##### Dataset excerpts
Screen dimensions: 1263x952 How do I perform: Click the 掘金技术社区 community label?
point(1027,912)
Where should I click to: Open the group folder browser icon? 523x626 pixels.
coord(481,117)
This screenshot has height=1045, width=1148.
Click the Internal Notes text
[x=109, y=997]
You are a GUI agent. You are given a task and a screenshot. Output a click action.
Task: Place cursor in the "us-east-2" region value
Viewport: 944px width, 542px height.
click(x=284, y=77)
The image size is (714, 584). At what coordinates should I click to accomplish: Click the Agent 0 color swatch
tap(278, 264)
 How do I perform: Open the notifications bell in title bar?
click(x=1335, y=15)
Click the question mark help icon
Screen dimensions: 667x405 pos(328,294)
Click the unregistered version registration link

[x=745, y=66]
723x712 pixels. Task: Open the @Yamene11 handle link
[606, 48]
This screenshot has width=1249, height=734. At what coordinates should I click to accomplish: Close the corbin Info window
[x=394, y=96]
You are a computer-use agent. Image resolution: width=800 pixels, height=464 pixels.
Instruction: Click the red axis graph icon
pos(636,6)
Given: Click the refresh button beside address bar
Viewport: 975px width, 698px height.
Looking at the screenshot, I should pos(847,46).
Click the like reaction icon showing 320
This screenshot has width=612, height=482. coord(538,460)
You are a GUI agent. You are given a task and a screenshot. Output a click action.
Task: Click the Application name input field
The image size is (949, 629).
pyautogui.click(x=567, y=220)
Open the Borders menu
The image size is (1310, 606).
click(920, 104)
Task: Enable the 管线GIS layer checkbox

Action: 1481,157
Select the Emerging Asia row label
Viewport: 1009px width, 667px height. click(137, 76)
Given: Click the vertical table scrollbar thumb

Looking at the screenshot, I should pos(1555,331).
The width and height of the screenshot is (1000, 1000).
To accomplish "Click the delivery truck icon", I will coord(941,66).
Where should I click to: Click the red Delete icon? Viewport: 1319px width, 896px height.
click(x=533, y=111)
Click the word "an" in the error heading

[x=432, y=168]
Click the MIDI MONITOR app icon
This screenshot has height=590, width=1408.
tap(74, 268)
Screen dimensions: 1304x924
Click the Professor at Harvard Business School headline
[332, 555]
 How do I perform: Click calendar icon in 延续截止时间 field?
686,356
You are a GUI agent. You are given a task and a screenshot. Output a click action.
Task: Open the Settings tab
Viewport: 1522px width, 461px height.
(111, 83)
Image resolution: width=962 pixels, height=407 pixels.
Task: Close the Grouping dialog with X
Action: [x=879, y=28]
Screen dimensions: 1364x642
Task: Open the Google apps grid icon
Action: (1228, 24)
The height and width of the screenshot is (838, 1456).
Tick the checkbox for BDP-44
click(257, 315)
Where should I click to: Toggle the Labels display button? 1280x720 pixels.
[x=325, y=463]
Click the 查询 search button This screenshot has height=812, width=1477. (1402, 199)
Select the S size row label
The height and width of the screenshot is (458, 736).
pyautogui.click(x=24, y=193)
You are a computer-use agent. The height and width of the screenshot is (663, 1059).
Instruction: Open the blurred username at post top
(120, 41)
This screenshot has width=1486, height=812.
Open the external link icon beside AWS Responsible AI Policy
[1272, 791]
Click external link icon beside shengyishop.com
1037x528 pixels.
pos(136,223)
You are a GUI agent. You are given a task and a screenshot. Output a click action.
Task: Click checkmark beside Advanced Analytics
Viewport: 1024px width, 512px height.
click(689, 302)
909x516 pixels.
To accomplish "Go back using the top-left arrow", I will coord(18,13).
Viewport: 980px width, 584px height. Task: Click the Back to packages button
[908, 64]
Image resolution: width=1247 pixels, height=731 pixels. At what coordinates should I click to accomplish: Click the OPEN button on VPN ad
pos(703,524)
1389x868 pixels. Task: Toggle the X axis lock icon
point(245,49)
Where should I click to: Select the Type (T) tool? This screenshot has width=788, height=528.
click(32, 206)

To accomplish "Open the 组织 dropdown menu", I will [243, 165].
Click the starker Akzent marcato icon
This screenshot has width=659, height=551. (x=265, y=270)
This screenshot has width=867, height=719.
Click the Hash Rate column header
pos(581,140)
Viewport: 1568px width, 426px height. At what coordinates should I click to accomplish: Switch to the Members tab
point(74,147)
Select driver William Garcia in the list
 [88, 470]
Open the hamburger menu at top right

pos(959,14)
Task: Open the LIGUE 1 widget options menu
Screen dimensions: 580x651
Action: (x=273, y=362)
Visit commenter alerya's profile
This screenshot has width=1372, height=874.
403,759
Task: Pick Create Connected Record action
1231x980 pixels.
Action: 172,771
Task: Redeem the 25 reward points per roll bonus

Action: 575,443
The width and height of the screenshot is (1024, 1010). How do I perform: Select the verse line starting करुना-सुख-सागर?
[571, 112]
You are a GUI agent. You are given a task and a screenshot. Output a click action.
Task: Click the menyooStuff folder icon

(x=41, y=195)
##########
Every entry above must be returned word for word.

Response
Screen dimensions: 1263x952 How do I perform: Click the 掘金技术社区 community label?
point(1027,912)
Where should I click to: Open the group folder browser icon? 523x626 pixels.
coord(481,117)
This screenshot has height=1045, width=1148.
Click the Internal Notes text
[x=109, y=997]
You are a GUI agent. You are given a task and a screenshot. Output a click action.
Task: Place cursor in the "us-east-2" region value
Viewport: 944px width, 542px height.
click(x=284, y=77)
The image size is (714, 584). At what coordinates should I click to accomplish: Click the Agent 0 color swatch
tap(278, 264)
 How do I perform: Open the notifications bell in title bar?
click(x=1335, y=15)
Click the question mark help icon
Screen dimensions: 667x405 pos(328,294)
Click the unregistered version registration link

[x=745, y=66]
723x712 pixels. Task: Open the @Yamene11 handle link
[606, 48]
This screenshot has width=1249, height=734. At what coordinates should I click to accomplish: Close the corbin Info window
[x=394, y=96]
You are a computer-use agent. Image resolution: width=800 pixels, height=464 pixels.
Instruction: Click the red axis graph icon
pos(636,6)
Given: Click the refresh button beside address bar
Viewport: 975px width, 698px height.
Looking at the screenshot, I should pos(847,46).
Click the like reaction icon showing 320
This screenshot has width=612, height=482. coord(538,460)
You are a GUI agent. You are given a task and a screenshot. Output a click action.
Task: Click the Application name input field
The image size is (949, 629).
pyautogui.click(x=567, y=220)
Open the Borders menu
The image size is (1310, 606).
click(920, 104)
Task: Enable the 管线GIS layer checkbox

Action: 1481,157
Select the Emerging Asia row label
Viewport: 1009px width, 667px height. click(137, 76)
Given: Click the vertical table scrollbar thumb

Looking at the screenshot, I should pos(1555,331).
The width and height of the screenshot is (1000, 1000).
To accomplish "Click the delivery truck icon", I will coord(941,66).
Where should I click to: Click the red Delete icon? Viewport: 1319px width, 896px height.
click(x=533, y=111)
Click the word "an" in the error heading

[x=432, y=168]
Click the MIDI MONITOR app icon
This screenshot has height=590, width=1408.
tap(74, 268)
Screen dimensions: 1304x924
Click the Professor at Harvard Business School headline
[332, 555]
 How do I perform: Click calendar icon in 延续截止时间 field?
686,356
You are a GUI agent. You are given a task and a screenshot. Output a click action.
Task: Open the Settings tab
Viewport: 1522px width, 461px height.
(111, 83)
Image resolution: width=962 pixels, height=407 pixels.
Task: Close the Grouping dialog with X
Action: [x=879, y=28]
Screen dimensions: 1364x642
Task: Open the Google apps grid icon
Action: (1228, 24)
The height and width of the screenshot is (838, 1456).
Tick the checkbox for BDP-44
click(257, 315)
Where should I click to: Toggle the Labels display button? 1280x720 pixels.
[x=325, y=463]
Click the 查询 search button This screenshot has height=812, width=1477. (1402, 199)
Select the S size row label
The height and width of the screenshot is (458, 736).
pyautogui.click(x=24, y=193)
You are a computer-use agent. The height and width of the screenshot is (663, 1059).
Instruction: Open the blurred username at post top
(120, 41)
This screenshot has width=1486, height=812.
Open the external link icon beside AWS Responsible AI Policy
[1272, 791]
Click external link icon beside shengyishop.com
1037x528 pixels.
pos(136,223)
You are a GUI agent. You are given a task and a screenshot. Output a click action.
Task: Click checkmark beside Advanced Analytics
Viewport: 1024px width, 512px height.
click(689, 302)
909x516 pixels.
To accomplish "Go back using the top-left arrow", I will coord(18,13).
Viewport: 980px width, 584px height. Task: Click the Back to packages button
[908, 64]
Image resolution: width=1247 pixels, height=731 pixels. At what coordinates should I click to accomplish: Click the OPEN button on VPN ad
pos(703,524)
1389x868 pixels. Task: Toggle the X axis lock icon
point(245,49)
Where should I click to: Select the Type (T) tool? This screenshot has width=788, height=528.
click(32, 206)

To accomplish "Open the 组织 dropdown menu", I will [243, 165].
Click the starker Akzent marcato icon
This screenshot has width=659, height=551. (x=265, y=270)
This screenshot has width=867, height=719.
Click the Hash Rate column header
pos(581,140)
Viewport: 1568px width, 426px height. At what coordinates should I click to accomplish: Switch to the Members tab
point(74,147)
Select driver William Garcia in the list
 [88, 470]
Open the hamburger menu at top right

pos(959,14)
Task: Open the LIGUE 1 widget options menu
Screen dimensions: 580x651
Action: (x=273, y=362)
Visit commenter alerya's profile
This screenshot has width=1372, height=874.
403,759
Task: Pick Create Connected Record action
1231x980 pixels.
Action: 172,771
Task: Redeem the 25 reward points per roll bonus

Action: 575,443
The width and height of the screenshot is (1024, 1010). How do I perform: Select the verse line starting करुना-सुख-सागर?
[571, 112]
You are a GUI agent. You are given a task and a screenshot. Output a click action.
Task: Click the menyooStuff folder icon

(x=41, y=195)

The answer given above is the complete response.